Frederick B. Kress was born in Pittsburgh, Pennsylvania, on January 7, 1888, the son of artist Carl Victor Kress. Considered a quintessential California artist, Kress's life began in Pennsylvania and in Independence, Missouri. Toward the end of his high school years he relocated with his family to San Francisco, just a few months before the 1906 earthquake. He worked as a sign and scenery painter with his father in 1906, and in 1908 he went to work with Schroeder & Herzog Company. Between 1909 and 1920 he studied at the Mark Hopkins Institute of Art (later known as the California School of Fine Arts) with artists Maynard Dixon, Alice B. Chittenden, C. Chapel Judson, E. Spencer and Constance Mackey and Emil Grebs. He married Marjorie Wale in 1919.
Between 1912 and 1917 Kress was part of a group of painters that took painting excursions to the Big Sur area. Others in the group included Judson, Martin Syvertson, Lyman Jennings, William McVey and Walter Sutter. Kress, Jennings, McVey and William Gaw also took regular Sunday painting excursions in San Francisco and Marin County. Kress continued to work in the sign painting trade, taking a position along with Emil Grebs at the Charles Green Company, which became Foster & Kleiser advertising in 1915. He was superintendent of the paint department of Foster & Kleiser between 1915 and 1957 and was instrumental in hiring his former teacher, painter Maynard Dixon, in 1917 where Dixon got a contract from the Great Northern Railroad for a group of paintings.

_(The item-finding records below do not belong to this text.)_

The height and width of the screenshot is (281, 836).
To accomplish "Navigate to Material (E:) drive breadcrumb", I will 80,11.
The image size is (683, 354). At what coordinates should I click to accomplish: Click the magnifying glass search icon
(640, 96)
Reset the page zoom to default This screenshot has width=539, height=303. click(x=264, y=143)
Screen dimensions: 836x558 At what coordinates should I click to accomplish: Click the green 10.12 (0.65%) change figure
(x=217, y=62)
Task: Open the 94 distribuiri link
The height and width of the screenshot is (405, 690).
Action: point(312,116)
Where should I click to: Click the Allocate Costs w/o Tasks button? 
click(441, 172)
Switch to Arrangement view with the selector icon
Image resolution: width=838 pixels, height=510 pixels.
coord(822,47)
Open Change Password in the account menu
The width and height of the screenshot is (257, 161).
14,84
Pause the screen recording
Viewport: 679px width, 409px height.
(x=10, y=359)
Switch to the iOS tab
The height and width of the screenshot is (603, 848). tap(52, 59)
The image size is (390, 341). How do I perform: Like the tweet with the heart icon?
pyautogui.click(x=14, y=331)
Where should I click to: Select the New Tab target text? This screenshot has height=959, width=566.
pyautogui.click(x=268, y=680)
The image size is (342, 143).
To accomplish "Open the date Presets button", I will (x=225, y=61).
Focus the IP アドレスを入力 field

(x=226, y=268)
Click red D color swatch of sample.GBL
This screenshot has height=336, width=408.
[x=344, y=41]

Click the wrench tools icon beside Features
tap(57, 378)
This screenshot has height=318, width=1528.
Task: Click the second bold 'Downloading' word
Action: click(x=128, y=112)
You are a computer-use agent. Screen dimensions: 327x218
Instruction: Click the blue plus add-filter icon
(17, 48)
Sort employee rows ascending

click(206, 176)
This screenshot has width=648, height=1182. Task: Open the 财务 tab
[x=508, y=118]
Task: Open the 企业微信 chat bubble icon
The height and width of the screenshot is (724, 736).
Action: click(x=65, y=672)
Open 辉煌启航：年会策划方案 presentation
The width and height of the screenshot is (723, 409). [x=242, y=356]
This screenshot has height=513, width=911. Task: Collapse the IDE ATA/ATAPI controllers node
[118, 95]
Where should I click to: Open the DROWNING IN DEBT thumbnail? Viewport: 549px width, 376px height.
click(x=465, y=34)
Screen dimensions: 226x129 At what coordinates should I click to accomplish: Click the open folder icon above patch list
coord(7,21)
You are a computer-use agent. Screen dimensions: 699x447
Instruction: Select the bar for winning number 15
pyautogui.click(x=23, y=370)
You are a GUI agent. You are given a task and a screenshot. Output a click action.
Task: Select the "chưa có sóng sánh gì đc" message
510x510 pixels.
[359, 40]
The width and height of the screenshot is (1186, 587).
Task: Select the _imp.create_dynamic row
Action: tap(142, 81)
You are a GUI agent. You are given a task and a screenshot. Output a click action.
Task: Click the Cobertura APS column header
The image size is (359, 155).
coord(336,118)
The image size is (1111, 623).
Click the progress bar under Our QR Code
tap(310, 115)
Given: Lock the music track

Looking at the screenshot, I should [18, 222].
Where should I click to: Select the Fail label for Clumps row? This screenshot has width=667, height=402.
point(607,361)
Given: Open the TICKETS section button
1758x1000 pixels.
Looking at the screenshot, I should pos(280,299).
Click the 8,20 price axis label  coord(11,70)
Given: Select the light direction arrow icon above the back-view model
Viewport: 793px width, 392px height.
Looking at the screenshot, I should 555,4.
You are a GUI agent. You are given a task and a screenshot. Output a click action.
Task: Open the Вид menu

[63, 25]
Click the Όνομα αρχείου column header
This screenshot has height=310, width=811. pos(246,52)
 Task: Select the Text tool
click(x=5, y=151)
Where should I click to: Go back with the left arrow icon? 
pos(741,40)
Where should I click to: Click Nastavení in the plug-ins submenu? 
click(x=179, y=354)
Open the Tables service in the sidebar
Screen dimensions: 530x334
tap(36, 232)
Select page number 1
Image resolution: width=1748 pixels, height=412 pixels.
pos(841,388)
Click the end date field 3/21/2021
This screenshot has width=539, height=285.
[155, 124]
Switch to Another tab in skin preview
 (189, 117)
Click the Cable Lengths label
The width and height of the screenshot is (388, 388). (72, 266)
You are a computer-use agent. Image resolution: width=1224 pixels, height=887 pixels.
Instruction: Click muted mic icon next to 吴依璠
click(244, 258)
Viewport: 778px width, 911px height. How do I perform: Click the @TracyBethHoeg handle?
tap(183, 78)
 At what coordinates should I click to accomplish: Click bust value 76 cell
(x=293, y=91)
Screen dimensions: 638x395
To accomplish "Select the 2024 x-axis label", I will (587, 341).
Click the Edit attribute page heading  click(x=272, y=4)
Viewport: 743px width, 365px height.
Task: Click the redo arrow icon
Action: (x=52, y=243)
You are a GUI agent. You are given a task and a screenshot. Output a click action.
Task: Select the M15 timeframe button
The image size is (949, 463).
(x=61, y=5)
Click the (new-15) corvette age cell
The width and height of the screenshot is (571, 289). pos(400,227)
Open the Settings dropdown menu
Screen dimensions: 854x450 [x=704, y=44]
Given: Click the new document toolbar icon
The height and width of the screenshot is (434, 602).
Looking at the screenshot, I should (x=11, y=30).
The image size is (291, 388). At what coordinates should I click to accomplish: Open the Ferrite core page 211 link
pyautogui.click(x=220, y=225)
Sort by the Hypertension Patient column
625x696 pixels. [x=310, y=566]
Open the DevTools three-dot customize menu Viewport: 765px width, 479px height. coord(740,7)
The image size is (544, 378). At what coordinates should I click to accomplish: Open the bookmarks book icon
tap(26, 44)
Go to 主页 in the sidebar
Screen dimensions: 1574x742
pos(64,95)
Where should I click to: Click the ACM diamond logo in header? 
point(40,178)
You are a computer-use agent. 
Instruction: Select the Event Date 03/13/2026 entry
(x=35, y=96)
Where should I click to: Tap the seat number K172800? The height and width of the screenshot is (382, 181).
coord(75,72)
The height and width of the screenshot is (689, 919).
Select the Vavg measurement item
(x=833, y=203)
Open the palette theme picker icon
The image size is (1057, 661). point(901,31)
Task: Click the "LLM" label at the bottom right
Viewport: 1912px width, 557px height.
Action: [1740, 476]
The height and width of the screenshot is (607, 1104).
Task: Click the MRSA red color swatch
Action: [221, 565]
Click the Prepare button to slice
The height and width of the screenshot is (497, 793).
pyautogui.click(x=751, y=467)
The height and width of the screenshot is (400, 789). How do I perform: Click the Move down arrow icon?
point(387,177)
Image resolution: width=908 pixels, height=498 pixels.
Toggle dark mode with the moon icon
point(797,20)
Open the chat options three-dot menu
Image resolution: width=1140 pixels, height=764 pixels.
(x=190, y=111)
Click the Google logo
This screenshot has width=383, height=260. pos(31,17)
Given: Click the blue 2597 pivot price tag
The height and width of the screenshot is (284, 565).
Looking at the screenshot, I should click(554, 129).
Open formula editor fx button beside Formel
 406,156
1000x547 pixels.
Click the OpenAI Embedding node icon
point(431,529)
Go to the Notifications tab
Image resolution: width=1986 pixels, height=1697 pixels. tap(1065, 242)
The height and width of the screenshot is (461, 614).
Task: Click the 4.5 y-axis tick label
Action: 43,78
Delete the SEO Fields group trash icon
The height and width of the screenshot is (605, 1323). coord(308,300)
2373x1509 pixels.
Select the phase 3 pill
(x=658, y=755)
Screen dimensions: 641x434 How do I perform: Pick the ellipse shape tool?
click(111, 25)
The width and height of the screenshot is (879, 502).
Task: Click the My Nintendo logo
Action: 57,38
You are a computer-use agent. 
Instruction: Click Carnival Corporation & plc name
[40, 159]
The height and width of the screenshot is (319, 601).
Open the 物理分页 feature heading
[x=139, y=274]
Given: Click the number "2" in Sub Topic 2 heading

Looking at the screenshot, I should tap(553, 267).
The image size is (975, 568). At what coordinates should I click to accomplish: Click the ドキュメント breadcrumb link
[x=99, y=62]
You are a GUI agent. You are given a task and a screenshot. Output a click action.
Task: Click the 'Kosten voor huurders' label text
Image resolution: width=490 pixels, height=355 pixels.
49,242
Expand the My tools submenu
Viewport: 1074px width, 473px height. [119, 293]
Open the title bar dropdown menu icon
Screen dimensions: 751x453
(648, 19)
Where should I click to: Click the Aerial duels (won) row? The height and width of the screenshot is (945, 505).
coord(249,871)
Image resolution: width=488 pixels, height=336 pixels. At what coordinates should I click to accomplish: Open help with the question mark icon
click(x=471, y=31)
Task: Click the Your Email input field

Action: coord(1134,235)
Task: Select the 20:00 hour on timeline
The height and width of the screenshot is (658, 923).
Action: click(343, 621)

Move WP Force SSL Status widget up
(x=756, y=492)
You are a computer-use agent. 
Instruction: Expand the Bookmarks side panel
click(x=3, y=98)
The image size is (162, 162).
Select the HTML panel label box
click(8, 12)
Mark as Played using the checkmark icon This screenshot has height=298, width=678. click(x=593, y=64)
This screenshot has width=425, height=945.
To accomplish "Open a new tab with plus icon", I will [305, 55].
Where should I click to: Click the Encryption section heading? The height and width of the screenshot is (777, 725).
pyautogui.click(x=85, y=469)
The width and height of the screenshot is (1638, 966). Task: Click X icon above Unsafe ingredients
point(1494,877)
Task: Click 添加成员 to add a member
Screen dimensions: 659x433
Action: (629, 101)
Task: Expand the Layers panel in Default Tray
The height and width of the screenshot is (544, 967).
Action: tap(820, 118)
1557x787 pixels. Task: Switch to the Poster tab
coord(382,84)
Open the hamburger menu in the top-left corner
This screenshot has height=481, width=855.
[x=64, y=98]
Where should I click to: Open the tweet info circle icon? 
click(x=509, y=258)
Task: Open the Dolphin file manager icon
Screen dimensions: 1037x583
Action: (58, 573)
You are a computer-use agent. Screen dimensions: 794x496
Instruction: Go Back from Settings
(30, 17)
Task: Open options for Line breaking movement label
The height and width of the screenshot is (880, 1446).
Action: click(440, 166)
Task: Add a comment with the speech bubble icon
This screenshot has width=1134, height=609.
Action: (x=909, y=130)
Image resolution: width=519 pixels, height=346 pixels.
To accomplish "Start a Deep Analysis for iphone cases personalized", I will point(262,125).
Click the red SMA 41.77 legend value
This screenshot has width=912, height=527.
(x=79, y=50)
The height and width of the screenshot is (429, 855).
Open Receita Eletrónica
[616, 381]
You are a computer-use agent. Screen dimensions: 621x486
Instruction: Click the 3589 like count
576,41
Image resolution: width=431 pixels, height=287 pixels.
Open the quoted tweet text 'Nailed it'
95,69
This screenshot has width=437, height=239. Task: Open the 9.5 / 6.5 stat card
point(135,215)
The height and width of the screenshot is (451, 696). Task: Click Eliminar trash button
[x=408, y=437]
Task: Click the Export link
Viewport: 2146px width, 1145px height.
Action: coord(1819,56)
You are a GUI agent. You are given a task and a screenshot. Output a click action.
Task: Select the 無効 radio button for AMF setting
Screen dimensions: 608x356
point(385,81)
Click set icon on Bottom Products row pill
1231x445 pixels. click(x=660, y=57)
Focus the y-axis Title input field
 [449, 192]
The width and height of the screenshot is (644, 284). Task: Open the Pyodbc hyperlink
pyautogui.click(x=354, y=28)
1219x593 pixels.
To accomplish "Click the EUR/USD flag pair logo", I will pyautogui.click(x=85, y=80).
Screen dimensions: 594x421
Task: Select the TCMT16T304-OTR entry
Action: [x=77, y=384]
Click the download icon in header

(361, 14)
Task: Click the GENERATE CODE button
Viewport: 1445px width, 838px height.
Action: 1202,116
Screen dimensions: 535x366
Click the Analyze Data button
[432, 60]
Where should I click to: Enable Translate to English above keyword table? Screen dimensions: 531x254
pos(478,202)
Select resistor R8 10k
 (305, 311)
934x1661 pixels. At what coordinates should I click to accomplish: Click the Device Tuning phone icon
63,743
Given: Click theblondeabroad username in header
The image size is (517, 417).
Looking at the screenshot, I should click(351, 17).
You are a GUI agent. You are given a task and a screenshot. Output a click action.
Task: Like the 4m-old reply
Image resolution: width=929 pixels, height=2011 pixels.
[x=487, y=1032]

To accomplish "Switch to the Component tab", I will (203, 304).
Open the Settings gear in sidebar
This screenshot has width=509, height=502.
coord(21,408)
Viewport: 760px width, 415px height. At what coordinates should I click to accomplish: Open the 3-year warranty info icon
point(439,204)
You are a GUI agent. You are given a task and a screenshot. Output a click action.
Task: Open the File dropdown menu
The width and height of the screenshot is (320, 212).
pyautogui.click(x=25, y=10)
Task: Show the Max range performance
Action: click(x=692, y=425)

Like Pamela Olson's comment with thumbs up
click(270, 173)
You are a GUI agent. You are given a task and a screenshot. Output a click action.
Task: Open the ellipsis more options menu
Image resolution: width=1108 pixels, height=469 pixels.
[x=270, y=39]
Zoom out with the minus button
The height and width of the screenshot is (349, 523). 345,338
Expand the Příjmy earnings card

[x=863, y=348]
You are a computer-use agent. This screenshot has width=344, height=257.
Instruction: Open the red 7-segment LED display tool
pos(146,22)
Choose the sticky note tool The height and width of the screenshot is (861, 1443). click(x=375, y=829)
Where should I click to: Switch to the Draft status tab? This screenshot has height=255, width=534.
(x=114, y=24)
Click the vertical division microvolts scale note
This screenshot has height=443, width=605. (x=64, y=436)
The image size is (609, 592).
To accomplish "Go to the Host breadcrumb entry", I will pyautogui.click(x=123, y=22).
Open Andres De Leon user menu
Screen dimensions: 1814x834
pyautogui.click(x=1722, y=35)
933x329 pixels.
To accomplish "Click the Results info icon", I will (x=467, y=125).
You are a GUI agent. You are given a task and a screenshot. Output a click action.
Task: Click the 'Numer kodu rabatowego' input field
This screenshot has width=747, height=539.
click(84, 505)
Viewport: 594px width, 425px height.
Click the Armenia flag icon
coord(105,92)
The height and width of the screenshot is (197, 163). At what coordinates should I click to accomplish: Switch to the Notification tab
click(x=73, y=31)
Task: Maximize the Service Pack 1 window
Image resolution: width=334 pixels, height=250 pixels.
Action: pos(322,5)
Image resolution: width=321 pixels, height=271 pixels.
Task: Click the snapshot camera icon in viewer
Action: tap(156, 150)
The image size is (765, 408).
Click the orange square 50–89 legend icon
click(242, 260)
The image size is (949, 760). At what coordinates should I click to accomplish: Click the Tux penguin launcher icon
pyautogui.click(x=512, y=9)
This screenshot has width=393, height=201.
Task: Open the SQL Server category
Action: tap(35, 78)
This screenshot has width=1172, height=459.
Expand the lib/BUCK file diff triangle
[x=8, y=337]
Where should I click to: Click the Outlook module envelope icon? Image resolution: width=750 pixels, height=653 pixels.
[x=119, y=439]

Fred Kress exhibited with the San Francisco Art Association until 1920, after which time he painted strictly for pleasure and was not known to have exhibited or marketed any of his paintings. Between 1920 and 1960 Kress made yearly painting trips to Yosemite and Lake Tahoe, especially the Fallen Leaf area. A resident of San Francisco until 1962, his last years were spent in Santa Rosa, CA where he died on August 10, 1970.
The Annex Galleries in Santa Rosa exhibited 32 of his oil paintings in May of 1980.